Concerns rise over possible Turkish media funding law

ISTANBUL (AP) – Press freedom groups expressed concern on Friday over comments by Turkish officials on possible legislation to regulate foreign media funding and the spread of false information, saying it could restrict more independent journalism in Turkey.

A senior aide to the Turkish president said this week that the country needs regulations on media that receive foreign funds. Director of Communications Fahrettin Altun said foreign media funding deserves close scrutiny when it comes from countries that “openly express their intentions and efforts to shape Turkish politics.”

“We will not allow Fifth Column activities in new forms,” Altun said.

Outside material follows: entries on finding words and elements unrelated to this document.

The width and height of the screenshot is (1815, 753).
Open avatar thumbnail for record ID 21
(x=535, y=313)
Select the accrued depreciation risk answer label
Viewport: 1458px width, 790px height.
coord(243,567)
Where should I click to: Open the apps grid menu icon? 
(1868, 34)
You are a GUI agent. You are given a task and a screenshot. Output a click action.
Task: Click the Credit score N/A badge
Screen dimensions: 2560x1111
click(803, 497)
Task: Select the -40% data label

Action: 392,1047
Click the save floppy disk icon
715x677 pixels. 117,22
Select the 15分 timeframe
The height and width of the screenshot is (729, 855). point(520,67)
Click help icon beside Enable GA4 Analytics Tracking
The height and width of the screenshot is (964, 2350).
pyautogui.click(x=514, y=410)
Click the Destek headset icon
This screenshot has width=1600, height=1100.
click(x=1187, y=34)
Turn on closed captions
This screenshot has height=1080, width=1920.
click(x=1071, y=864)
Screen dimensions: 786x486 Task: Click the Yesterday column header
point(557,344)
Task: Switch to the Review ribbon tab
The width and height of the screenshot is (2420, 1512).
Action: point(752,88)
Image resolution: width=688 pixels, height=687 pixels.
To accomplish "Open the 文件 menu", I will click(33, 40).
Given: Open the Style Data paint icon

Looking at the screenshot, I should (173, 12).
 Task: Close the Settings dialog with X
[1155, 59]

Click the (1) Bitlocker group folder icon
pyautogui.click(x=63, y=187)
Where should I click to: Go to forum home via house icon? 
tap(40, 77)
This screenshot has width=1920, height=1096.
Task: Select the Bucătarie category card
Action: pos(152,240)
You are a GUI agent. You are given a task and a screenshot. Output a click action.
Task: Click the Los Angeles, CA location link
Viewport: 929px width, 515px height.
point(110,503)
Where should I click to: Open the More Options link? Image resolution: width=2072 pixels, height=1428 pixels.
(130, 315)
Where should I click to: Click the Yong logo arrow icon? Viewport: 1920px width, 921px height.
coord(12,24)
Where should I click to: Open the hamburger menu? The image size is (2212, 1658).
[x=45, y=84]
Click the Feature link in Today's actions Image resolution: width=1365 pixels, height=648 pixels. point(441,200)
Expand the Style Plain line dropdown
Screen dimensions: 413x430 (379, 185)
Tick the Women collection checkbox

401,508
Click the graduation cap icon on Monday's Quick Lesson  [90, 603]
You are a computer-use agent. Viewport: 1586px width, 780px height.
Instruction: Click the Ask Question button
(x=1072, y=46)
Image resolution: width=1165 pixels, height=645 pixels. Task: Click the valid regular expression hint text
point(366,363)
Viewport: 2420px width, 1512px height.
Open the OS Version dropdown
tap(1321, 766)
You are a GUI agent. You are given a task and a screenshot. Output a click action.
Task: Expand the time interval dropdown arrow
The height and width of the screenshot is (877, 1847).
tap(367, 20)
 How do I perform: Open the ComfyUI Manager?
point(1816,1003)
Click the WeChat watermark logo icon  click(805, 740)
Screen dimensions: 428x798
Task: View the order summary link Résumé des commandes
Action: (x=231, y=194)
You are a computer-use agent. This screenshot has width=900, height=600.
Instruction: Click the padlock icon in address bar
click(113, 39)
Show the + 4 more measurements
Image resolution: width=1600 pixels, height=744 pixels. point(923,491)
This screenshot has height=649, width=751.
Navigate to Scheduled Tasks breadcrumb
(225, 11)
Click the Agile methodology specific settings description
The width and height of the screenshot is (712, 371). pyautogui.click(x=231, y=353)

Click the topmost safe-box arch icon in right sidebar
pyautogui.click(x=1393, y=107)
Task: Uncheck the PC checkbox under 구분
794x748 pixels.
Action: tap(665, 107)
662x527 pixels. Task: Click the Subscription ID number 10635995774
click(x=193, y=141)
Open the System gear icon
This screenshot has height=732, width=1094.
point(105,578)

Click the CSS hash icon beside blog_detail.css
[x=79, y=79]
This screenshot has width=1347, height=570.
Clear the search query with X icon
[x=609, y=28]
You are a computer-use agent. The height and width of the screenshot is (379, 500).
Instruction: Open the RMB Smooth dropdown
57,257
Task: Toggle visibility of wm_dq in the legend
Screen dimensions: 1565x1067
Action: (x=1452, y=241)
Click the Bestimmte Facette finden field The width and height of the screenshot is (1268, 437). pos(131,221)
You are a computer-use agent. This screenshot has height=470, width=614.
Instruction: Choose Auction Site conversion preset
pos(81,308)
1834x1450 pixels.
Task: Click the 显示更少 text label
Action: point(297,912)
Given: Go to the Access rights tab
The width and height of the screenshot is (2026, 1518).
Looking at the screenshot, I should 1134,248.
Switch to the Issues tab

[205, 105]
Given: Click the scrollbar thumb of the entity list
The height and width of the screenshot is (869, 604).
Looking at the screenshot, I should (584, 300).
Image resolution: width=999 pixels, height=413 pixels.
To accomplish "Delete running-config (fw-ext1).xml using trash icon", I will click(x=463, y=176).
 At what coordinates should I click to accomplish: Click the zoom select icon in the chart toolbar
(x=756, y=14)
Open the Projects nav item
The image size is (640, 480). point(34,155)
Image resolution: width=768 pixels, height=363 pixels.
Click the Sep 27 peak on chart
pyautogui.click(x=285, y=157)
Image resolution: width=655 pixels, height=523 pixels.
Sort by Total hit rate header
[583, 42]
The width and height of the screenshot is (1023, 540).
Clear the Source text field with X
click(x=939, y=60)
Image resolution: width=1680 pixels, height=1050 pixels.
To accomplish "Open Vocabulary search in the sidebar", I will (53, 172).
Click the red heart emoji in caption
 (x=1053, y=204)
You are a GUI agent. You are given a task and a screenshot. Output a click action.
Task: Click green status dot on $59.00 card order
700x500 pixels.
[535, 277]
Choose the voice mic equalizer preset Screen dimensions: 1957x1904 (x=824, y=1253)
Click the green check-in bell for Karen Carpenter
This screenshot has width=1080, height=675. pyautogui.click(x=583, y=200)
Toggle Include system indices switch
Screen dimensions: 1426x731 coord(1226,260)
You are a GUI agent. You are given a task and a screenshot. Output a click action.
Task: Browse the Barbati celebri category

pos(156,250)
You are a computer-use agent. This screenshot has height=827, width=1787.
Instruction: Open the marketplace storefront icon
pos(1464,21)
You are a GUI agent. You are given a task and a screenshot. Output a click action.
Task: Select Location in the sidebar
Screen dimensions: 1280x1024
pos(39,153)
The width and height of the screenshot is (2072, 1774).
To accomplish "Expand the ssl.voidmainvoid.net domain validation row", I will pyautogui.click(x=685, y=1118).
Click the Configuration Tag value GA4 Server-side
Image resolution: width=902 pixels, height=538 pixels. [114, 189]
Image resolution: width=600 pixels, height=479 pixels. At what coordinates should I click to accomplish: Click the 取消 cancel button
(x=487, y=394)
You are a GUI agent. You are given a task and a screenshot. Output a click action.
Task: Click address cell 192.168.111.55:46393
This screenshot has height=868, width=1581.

Turkish journalists returning from a state visit to northern Cyprus this week reported that President Recep Tayyip Erdogan’s party plans to examine later this year whether the country needs a law against the dissemination of falsehoods. information. They quoted Erdogan as saying that Turkey should fight the “terror of lies”.

The comments came as a negative social media campaign targeted independent media outlet Medyascope and its founder, veteran journalist Rusen Cakir, for receiving funding from the US-based Chrest Foundation. The private philanthropy group has also funded non-profit organizations and foundations working in the fields of arts, culture and diversity.

Media Freedom Rapid Response and 23 allied groups said in a statement Friday that foreign funding was a key source of revenue for independent media in Turkey as they face pressure from the government. Traditional Turkish media are mainly run by companies close to the government.

“Taken together, these statements give the impression that the Turkish government is preparing to introduce new legal measures that will further undermine media freedom and pluralism in the country,” the statement said.

But Altun said similar regulations apply in the United States, where media funded by foreign countries must provide information about their activities to U.S. authorities. Turkish state-funded English-language broadcaster TRT World was required to register as a foreign agent last year under the Foreign Agent Registration Act for Lobbyists and Relationship Firms public bodies working for foreign governments. TRT then said it does new satherings and reporting like any other international media.

Reporters Without Borders’ global press freedom rankings ranked Turkey 153rd out of 180 countries in 2021. According to the Turkish Journalists Union, 38 media professionals remain behind bars.